If you notice increased shedding after starting a new medication, the timing alone can be a strong clue. Hair typically recovers after the drug is stopped or switched.

Traction Alopecia From Hairstyles

Traction alopecia results from repeated physical tension on the hair root. It’s entirely preventable but often overlooked until the damage is significant. Hairstyles most commonly responsible include tight cornrows, locs, braids, buns, ponytails, and hair extensions or weaves, especially when applied to chemically relaxed hair. Even wearing rollers to bed regularly or pulling hair back tightly under a hat or headscarf can contribute.

Ballet dancers, military personnel, and anyone whose job requires tightly pulled-back hair face higher risk. The hair loss typically appears along the hairline and temples, where tension is greatest. Early on, the condition is non-scarring and reversible. But years of sustained pulling can permanently destroy follicles, converting it into a scarring form of hair loss. The key is recognizing the pattern early and loosening the hairstyle before permanent damage sets in.

Scarring Alopecia

Scarring (cicatricial) alopecias are less common but more consequential. In all forms, inflammation targets the upper portion of the hair follicle where stem cells reside.
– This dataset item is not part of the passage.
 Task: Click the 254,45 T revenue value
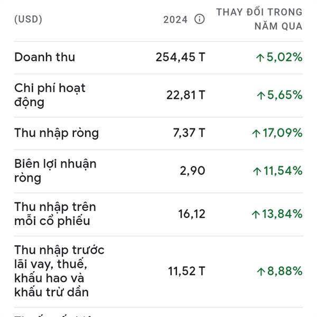[x=180, y=57]
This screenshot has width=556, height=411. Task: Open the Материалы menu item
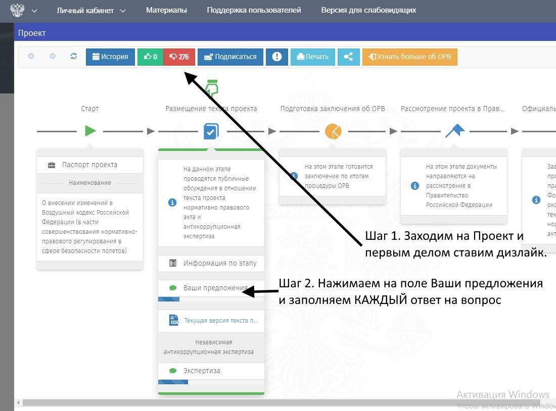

Once those cells are destroyed, the follicle cannot regenerate, and the skin scars over.

These conditions are classified by the type of inflammatory cell driving the damage: lymphocytes, neutrophils, or a mix of both. Two of the more recognized forms are frontal fibrosing alopecia, which causes a slowly receding hairline with scarring, and central centrifugal cicatricial alopecia (CCCA), the most common cause of scarring hair loss in Black women. CCCA typically begins at the crown and expands outward.

Because scarring alopecia causes permanent loss, early diagnosis matters. The goal of treatment is to stop the inflammation before more follicles are lost, since regrowth in already-scarred areas isn’t possible.